- [WHAT YOU SHOULD DO] Search the entries for the word "computer" and pull out each line that has it.

▬▬▬

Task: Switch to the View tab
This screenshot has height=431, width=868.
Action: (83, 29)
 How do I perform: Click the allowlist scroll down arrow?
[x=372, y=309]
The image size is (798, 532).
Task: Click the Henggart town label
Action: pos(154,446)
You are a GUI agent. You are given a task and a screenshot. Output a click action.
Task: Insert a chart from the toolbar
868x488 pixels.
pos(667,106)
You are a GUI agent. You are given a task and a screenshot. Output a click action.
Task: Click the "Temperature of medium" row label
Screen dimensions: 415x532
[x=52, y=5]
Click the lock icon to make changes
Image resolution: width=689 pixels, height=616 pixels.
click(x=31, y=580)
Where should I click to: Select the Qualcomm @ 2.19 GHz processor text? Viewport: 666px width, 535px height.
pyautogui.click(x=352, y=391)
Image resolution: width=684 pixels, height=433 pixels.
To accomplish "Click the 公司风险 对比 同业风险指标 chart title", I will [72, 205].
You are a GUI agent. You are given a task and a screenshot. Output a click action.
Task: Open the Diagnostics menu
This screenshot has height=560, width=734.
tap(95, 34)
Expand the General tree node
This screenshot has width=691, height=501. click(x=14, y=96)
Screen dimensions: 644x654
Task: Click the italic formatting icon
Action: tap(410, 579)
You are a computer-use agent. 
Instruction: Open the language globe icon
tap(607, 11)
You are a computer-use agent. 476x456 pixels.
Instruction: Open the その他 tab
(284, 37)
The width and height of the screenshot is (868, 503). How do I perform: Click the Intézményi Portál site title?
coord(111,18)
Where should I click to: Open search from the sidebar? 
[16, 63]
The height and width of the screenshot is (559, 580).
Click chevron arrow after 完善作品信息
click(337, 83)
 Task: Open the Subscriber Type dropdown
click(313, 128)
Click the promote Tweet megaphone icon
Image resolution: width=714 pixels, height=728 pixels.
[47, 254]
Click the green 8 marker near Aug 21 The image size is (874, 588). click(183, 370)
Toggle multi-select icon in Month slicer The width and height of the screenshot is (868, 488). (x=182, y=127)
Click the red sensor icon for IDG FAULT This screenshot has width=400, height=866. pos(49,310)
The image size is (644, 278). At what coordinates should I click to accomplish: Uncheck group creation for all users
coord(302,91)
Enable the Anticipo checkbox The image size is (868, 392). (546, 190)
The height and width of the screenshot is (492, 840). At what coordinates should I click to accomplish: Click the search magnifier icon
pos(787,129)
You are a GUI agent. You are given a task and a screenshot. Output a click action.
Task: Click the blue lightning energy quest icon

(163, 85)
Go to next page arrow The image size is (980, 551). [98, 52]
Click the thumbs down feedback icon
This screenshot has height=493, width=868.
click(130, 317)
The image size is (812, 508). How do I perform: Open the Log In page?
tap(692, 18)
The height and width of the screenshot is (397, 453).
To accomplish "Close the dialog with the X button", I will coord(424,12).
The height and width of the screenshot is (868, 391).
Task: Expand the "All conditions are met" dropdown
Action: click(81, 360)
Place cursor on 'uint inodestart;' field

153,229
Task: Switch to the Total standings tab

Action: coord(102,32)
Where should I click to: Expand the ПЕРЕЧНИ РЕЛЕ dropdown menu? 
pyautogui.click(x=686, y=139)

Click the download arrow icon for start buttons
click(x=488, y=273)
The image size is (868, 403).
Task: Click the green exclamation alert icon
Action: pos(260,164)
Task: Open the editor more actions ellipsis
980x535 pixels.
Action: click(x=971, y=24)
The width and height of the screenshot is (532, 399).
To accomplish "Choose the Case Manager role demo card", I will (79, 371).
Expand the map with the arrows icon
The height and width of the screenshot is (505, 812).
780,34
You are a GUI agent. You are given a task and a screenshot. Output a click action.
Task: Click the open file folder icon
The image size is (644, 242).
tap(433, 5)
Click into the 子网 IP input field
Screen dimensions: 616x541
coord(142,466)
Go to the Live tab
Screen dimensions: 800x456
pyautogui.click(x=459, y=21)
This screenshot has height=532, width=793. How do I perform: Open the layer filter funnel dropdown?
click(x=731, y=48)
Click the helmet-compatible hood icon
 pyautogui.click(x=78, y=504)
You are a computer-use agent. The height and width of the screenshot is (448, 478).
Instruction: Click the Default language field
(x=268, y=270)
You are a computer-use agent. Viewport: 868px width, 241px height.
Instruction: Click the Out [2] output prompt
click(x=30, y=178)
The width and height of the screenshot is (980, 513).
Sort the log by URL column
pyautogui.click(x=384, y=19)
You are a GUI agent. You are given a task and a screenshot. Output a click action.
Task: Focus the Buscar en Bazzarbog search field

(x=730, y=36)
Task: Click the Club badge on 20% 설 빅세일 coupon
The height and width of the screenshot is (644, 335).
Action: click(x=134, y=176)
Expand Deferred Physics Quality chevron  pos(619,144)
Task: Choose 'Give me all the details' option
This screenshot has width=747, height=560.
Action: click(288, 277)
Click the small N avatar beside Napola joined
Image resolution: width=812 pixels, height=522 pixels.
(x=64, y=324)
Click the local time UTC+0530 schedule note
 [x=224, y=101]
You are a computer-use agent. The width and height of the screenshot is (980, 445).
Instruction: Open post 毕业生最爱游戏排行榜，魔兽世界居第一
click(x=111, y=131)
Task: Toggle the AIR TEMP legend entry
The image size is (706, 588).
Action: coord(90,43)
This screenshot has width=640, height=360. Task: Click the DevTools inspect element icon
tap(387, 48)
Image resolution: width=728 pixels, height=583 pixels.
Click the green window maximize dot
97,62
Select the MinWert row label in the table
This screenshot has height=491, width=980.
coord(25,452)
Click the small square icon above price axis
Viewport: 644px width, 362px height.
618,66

▬▬▬

- [THE ANSWER]
You are a computer-use agent. 
You are a computer-use agent. 476x456 pixels.
You are a computer-use agent. The height and width of the screenshot is (448, 478).
You are a computer-use agent. Viewport: 868px width, 241px height.
You are a computer-use agent. The width and height of the screenshot is (980, 445).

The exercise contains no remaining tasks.